Monday, October 05, 2015

Experian data breach exposes the supply chain security fustercluck

Experian bills itself as “the UK’s most trusted credit monitoring service” but, in the light of the data breach that has compromised the records of some 15 million T-Mobile (US) customers it might have to reconsider that description the other side of the pond. The as yet unknown hacker, or hackers, managed to acquire the records of customers and applicants requiring a credit card check (successful or not) for service or device financing between the 1st of September 2013 and September 16th 2015. Just for the record, yes you did read that right. To pour a little more accelerant into the flames, the breach was not revealed to customers until 1st October.

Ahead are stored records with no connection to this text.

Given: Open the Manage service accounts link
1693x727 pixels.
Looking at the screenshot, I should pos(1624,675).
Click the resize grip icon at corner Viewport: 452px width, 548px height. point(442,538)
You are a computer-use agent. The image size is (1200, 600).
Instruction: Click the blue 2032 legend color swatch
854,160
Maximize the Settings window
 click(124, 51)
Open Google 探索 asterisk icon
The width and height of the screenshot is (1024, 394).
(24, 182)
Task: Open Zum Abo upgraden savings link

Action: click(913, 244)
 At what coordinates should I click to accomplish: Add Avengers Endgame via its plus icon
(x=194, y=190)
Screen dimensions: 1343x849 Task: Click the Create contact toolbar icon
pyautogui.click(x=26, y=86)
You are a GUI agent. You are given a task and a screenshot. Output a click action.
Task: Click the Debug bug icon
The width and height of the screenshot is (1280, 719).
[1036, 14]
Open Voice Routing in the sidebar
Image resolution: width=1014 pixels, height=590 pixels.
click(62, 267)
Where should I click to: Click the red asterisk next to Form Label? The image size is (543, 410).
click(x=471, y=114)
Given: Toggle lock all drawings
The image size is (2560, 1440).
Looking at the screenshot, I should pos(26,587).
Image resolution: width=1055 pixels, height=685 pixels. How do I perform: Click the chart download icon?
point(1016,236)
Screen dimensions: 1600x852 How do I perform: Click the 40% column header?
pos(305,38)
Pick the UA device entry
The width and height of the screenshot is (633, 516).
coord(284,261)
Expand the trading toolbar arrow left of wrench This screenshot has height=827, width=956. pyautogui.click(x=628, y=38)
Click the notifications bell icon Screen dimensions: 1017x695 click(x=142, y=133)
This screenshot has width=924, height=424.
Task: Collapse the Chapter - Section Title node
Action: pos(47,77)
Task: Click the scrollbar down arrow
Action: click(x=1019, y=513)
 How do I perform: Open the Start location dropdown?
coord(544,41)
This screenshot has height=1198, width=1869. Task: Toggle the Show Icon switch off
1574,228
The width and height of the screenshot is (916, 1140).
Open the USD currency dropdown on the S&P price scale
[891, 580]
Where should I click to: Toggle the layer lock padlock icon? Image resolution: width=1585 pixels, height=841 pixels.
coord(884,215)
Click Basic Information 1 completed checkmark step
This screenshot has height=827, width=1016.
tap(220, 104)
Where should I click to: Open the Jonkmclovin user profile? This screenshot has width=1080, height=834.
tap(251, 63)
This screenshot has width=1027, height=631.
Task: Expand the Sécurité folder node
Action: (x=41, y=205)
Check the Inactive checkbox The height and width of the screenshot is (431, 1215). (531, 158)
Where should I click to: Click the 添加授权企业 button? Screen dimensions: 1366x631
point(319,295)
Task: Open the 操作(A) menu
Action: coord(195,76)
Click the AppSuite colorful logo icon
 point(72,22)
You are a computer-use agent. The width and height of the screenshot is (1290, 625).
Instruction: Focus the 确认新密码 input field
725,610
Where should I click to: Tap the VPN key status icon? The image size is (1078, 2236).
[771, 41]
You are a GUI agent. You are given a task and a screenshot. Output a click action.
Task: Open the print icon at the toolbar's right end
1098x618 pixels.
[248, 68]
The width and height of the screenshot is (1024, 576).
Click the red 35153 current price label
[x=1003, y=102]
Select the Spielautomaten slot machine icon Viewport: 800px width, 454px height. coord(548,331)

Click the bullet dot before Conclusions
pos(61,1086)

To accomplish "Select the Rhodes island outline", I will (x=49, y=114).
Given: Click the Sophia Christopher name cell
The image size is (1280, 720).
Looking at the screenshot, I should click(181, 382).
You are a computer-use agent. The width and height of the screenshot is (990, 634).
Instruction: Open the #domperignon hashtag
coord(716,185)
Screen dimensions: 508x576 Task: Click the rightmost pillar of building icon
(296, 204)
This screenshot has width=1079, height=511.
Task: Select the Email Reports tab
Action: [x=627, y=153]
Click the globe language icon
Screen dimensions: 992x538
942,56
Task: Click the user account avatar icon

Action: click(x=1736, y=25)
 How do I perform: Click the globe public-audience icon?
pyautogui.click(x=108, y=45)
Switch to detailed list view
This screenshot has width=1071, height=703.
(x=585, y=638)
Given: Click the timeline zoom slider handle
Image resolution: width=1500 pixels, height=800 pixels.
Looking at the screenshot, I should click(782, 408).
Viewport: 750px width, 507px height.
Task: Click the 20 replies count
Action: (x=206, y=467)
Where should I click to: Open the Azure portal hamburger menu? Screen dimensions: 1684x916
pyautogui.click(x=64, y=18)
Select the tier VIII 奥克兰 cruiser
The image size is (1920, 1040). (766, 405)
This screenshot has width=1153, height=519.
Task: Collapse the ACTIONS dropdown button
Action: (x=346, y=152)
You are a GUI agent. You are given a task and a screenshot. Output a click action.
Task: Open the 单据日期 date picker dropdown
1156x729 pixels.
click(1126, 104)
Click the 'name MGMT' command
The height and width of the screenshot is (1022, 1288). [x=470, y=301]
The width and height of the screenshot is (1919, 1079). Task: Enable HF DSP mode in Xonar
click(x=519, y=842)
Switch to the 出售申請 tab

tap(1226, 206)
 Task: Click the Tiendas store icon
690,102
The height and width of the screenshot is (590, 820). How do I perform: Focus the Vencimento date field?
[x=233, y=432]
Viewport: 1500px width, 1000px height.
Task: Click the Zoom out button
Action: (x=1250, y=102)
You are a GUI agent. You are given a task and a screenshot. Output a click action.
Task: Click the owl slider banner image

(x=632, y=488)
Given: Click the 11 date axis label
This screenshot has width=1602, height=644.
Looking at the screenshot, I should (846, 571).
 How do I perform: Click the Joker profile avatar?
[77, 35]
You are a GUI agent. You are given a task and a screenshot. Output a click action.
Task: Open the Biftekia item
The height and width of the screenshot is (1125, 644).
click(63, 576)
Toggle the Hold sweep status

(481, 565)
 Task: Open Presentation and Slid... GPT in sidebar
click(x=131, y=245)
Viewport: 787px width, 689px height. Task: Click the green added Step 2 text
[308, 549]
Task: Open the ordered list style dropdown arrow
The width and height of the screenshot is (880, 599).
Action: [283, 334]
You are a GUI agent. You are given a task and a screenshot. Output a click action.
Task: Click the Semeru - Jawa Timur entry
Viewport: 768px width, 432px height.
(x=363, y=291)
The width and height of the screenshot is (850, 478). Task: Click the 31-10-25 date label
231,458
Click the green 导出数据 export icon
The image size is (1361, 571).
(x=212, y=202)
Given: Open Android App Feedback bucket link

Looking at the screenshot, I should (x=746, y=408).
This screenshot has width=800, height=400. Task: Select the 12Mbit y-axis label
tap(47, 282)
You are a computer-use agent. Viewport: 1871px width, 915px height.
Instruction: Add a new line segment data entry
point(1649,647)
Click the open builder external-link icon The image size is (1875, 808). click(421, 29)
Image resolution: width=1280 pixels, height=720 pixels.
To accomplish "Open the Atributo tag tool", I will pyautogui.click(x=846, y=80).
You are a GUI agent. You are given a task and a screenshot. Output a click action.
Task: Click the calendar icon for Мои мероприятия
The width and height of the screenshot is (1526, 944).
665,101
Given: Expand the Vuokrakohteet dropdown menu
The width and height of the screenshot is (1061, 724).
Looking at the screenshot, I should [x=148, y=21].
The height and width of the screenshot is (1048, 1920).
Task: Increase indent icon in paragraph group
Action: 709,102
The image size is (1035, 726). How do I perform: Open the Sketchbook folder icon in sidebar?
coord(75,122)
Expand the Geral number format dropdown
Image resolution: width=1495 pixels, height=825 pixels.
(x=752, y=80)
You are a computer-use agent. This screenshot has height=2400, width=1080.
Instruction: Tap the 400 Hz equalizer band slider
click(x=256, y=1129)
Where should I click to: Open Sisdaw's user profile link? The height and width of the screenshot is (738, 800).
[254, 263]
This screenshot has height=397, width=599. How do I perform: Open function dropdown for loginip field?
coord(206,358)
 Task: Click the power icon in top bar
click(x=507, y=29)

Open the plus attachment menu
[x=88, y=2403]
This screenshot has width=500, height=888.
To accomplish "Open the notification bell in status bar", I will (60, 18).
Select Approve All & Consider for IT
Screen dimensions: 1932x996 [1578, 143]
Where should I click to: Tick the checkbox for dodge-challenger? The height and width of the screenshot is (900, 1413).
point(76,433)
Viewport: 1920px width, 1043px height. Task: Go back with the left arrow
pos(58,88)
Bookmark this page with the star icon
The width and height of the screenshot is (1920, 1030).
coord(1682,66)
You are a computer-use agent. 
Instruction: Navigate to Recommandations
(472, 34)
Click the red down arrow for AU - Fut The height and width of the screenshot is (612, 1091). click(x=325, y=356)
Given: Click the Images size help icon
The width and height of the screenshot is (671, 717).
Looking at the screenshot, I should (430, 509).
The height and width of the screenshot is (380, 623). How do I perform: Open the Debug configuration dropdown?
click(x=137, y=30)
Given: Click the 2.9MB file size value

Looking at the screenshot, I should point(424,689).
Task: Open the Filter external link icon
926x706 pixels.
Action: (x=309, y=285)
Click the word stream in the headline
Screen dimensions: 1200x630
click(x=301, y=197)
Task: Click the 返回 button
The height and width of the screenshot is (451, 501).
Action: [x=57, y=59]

Which makes another Experian strapline, this time from the Experian Data Breach Response Service service, seem equally irrelevant: “Respond, reassure and recover quickly in the event of a data breach.” Yeah right… T-Mobile CEO, John Legere, is pretty angry and says the stolen data includes customer name, address and birth date as well as encrypted fields with Social Security number and ID number (which might be a driver’s license or passport), as well as additional information used in T-Mobile’s own credit assessment.“Experian has determined that this encryption may have been compromised” Legere admits, going on to state that “I am incredibly angry about this data breach and we will institute a thorough review of our relationship with Experian” as well as the usual stuff about assisting customers and taking security seriously of course. Legere also took the opportunity to assure customers that “neither T-Mobile’s systems nor network were part of this intrusion”. So that’s OK then! Is Experian really so self-important that it thinks people should trust it when it comes to mopping up this mess? Less OK, for many observers, is the fact that while that relationship review is made, T-Mobile has gone ahead and told customers impacted by the breach it can have a couple of years free credit monitoring and identity resolution service from, are you sitting down, the very company that allowed their data to be compromised in the first place.